O cidadão comum deve saber o que isto representa, porque o segmento de prestação de serviço, no país, se configura possivelmente como uma das razões (indiretas) que mais contribuem para a ampliação do universo de cardíacos. Mestres de obras e pedreiros, creio eu, mantêm entre si códigos de cumplicidade de tal forma eficientes que a obra não anda, mas o rol de desculpas de cada um para encobrir as faltas do outro se aperfeiçoa a ponto de parecer peça de oratória. Fornecedores, estes então se superam na arte de descumprir prazos, sem falar nas idas e vindas do pobre proprietário a fim de garantir os itens necessários ao andamento do trabalho.

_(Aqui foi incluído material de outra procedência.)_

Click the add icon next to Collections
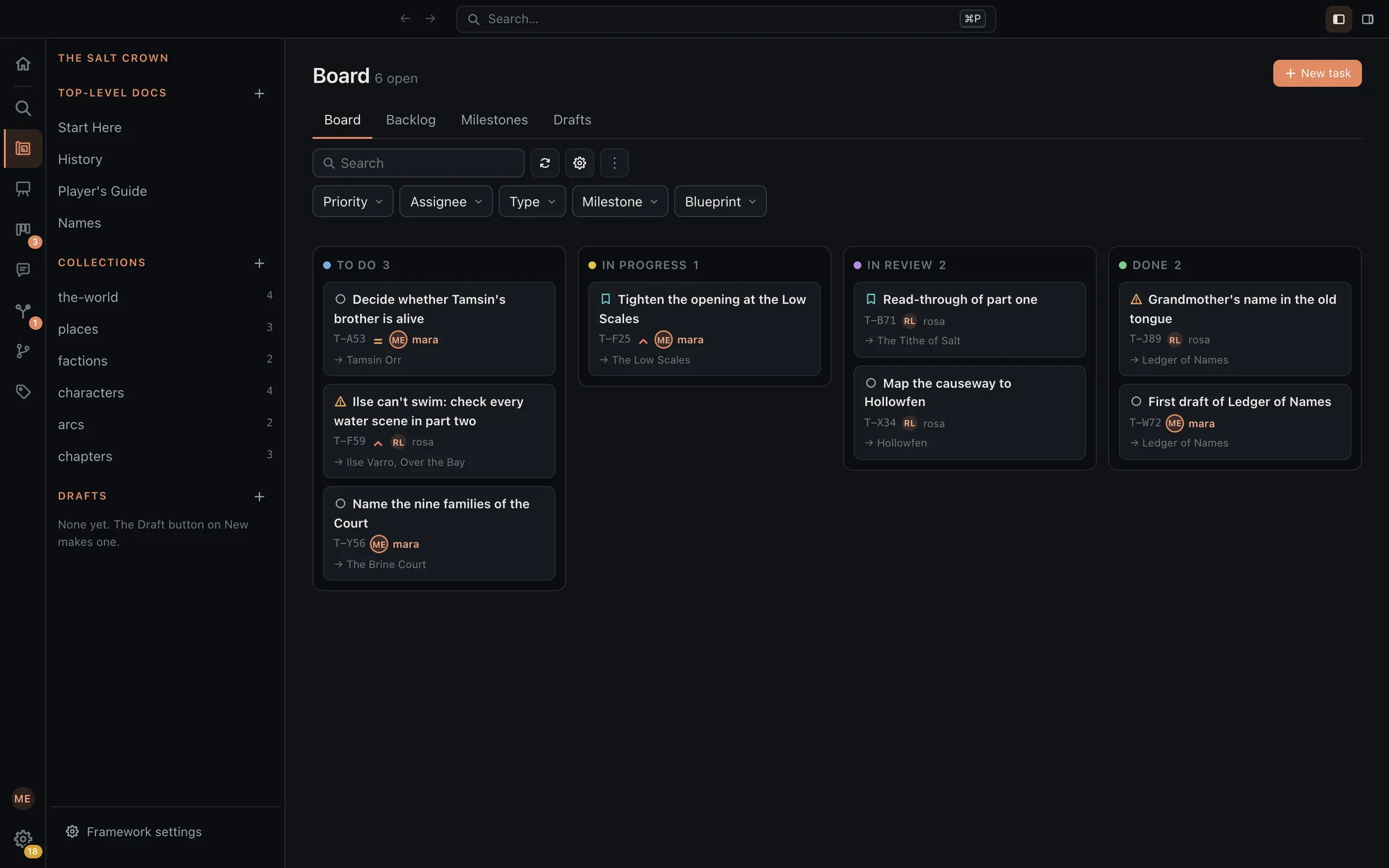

A promessa era terminar em dois meses, mas não por falta de aviso dos amigos atravessei o sexto sem previsão do dia exato em que estarei de volta. Até quarta-feira, achava-me assim: indo de um lado a outro, nos ambientes cobertos por pó de gesso, a manifestar visivelmente meu desagrado com a demora. Àquela altura, porém, já não havia mais bate-boca, só eu falava – e falava sem parar. Vez por outra me passava pela cabeça que estresses têm o poder de reduzir a cordialidade à condição de conhecida distante, mas estes lapsos de lucidez não se sobrepunham à “fúria”. Eu soltava fogo pelas ventas ao mais leve pensamento de que, não fôra o pouco empenho e a baixa produtividade, este Natal poderia ser outro: no ambiente renovado estaria minha árvore cheia de bolinhas coloridas, pisca-pisca (sem medo do rótulo de cafonice), o presépio (com animais e tudo), amigos brindando o encerramento de um ciclo difícil e eu orgulhosa de ter sobrevivido. Então a frustração me levava a nutrir pensamentos absolutamente inadequados para a época, sempre que via passando o mestre de obras.

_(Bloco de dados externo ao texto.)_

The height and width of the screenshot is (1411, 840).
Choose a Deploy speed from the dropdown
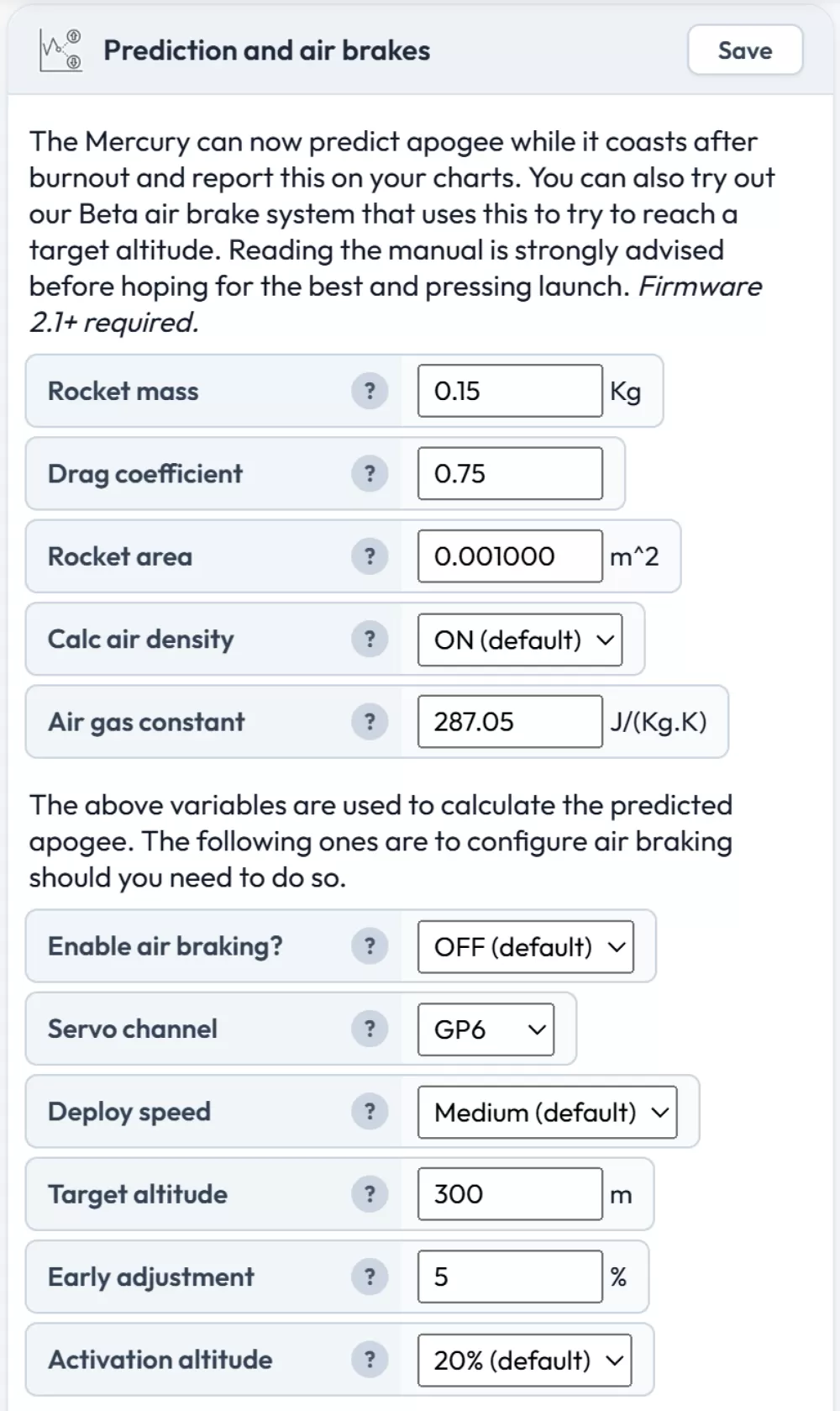(547, 1113)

Enquanto realizava as buscas pelos corredores da loja, com o carrinho quase cheio, fazia uma equação mental do tempo que faltava para concluir a tarefa e o pouco que tinha para dar conta de outros tantos afazeres, considerando ainda o trânsito de doer. Ufa. Depois de tudo pago, já ia voar do caixa para a garagem do edifício quando o coral formado por funcionários começou a cantata: “Noite feliz, noite feliz …” Então a música arrastou meus olhos para a árvore de natal, o pisca-pisca iluminou lembranças e os pacotes foram indo para o chão. Percebi a leveza das pessoas que prestavam atenção no repertório e, de repente, o automatismo que me moveu nos últimos tempos deixou de fazer sentido.

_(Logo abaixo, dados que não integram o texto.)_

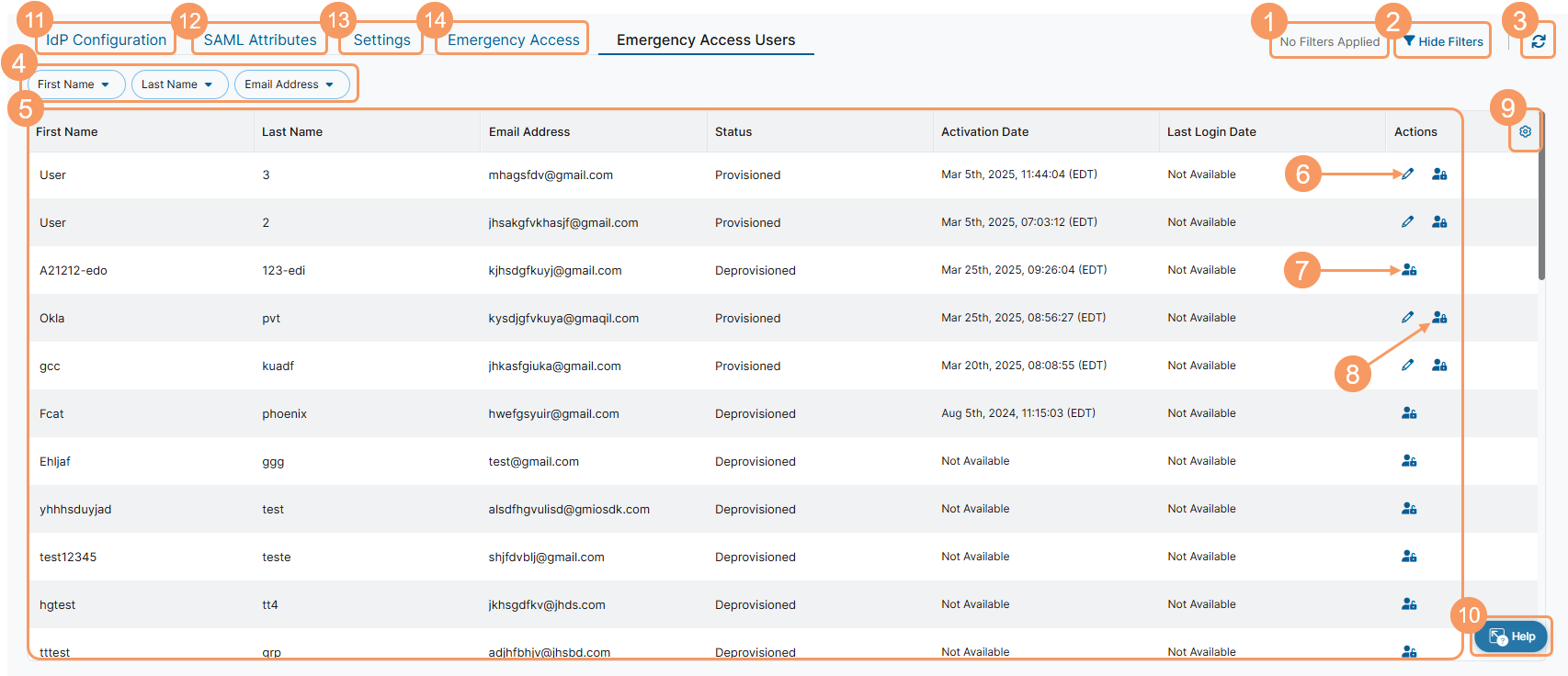Select the Emergency Access tab
The width and height of the screenshot is (1568, 676).
[513, 40]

Ontem fui na obra levar espumantes e algum dinheiro para o pessoal passar melhor estes dois dias. Parecia uma pessoa devolvida à calma, olhando para os homens com roupas, mãos e rostos sujos de branco, mas animados ante a perspectiva de viver uma noite divertida e um dia de descanso. Depois olhei para o apartamento, disse que estava ficando do jeito que imaginei e fui embora na companhia do “espírito natalino”. Leve como o primeiro sorriso do Menino que aniversaria hoje.